李雪建拿著糧食口袋回村找糧食,他覺得偌大一個村,各家的糧缸裏漏下一把麥,罐裏留下一撮面,也就夠他和盲狗度過這場旱荒了。可回到村落時,他忽然發現各家的門戶都鎖著。李雪建很生氣,破口大罵:“整個山脈的人都逃走了,賊不被曬死也被餓死了,我日你們奶奶,你們鎖門是為了防我先爺嗎?越是防我,我越要撬門翻墻!”

但這話只是說說,最終他把村落走了個遍,還是空著手回到了坡地。

盲狗老遠搖著尾巴,順著聲音跑過來,用頭在李雪建的褲管上蹭著。李雪建不理它,到槐樹上取下鋤,到棚架下取了一只碗,地頭一鋤一鋤刨起來。第三鋤之後,李雪建刨出了兩顆當初點種的玉蜀黍粒,黃燦燦完整無缺。李雪建依著當初點種的距離,每一鋤都刨出一粒、兩粒種子。約有半條山梁長的工夫,空碗裏就盛滿了玉米種子,他就用這碗玉米做了頓飯。

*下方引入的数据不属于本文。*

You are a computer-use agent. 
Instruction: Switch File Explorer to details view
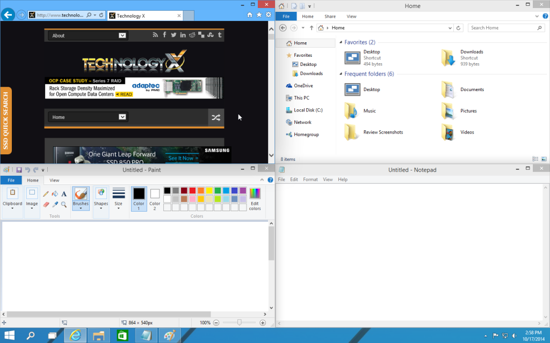tap(535, 159)
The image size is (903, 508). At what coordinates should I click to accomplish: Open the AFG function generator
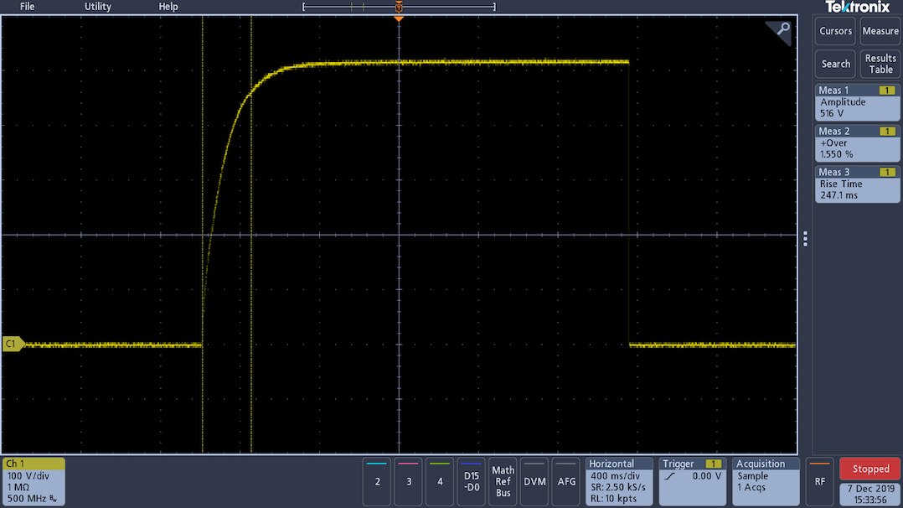click(566, 481)
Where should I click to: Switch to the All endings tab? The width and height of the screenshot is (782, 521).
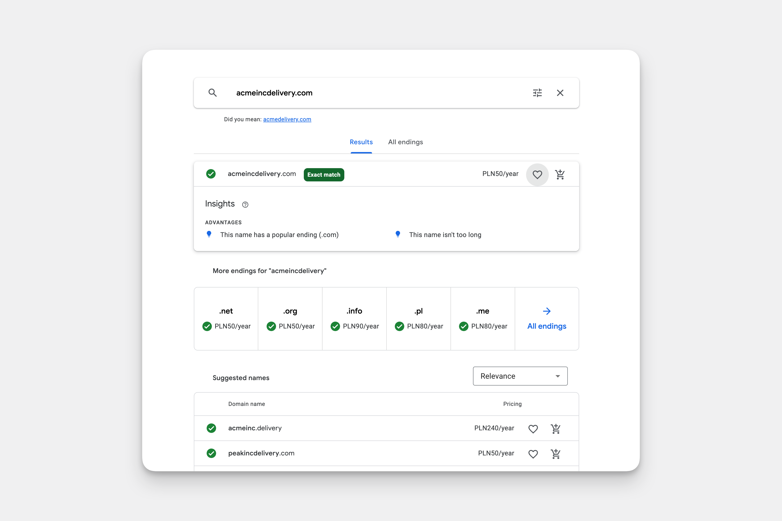pos(405,142)
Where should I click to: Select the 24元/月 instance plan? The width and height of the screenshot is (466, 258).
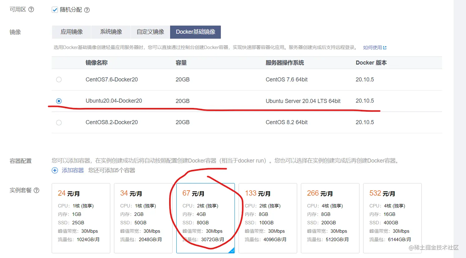point(81,218)
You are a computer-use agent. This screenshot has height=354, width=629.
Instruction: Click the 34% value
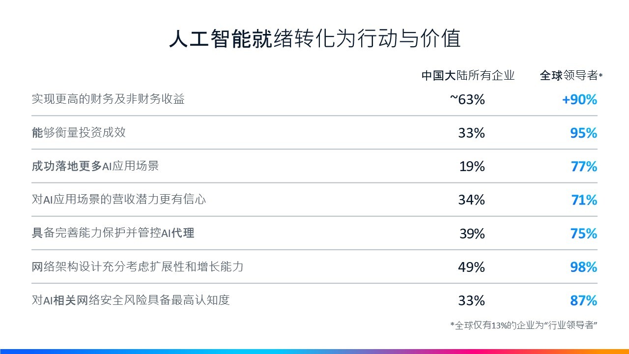471,200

吃過之後,李雪建和盲狗坐到棚架落下的蔭涼裏看守著玉米苗。李雪建對盲狗道:“各家地裏都給我存的有糧食,到地裏刨一天,夠我們兩個吃三天。”

只是他把事情想得太過樂觀,在自己地裏刨玉米很容易,但去別家地裏去刨時,卻沒那麽容易了。他不知道別人種的時候多遠種一窩,而且當時為了趕在雨前把種子播下去,男女老少齊上陣,遠不如他播種那樣均勻有規律。

更要命的是水井要幹了。李雪建回村打水澆地,他把空桶系下去,幾丈長的轆轤繩子全都用盡,才攪上來一碗水。要在井旁再等許久,另一碗才能從井底滲出來。

李雪建坐在井邊想了一陣,想了個辦法,把一床棉絮系進井裏,讓棉絮吸井水。第二第早上,他來到井邊把棉絮拉上來,擰出了半桶水,然後又把褥子再系進井底。他擡頭看著天空的太陽,大喊道:“我七十二了,啥事兒沒經過?井枯了你能難倒我?只要你地下有水,我就能把水摳出來。你有能耐你把這地下的水曬幹啊!”

水的問題暫時得到了解決,但糧食危機終於徹底爆發了。

這天,李雪建在侄兒家田裏從早刨到晚,才刨出來半碗玉米粒。第二天,他換了一家地,卻連半碗也沒有刨出來。李雪建和狗把一天間的三餐改成了兩餐,把黏稠的生兒湯飯改成了稀水湯。他不明白,當初各家都兢兢業業把種子種在了田地裏,種子沒發芽,本該一粒一粒都還埋在褐土下,可怎麽就找不到了呢?

他不想去別人家拿糧食,但現在沒有別的選擇,只能回村找糧食。他對盲狗道:“算借吧,落一場雨,來年有收成我就還人家。”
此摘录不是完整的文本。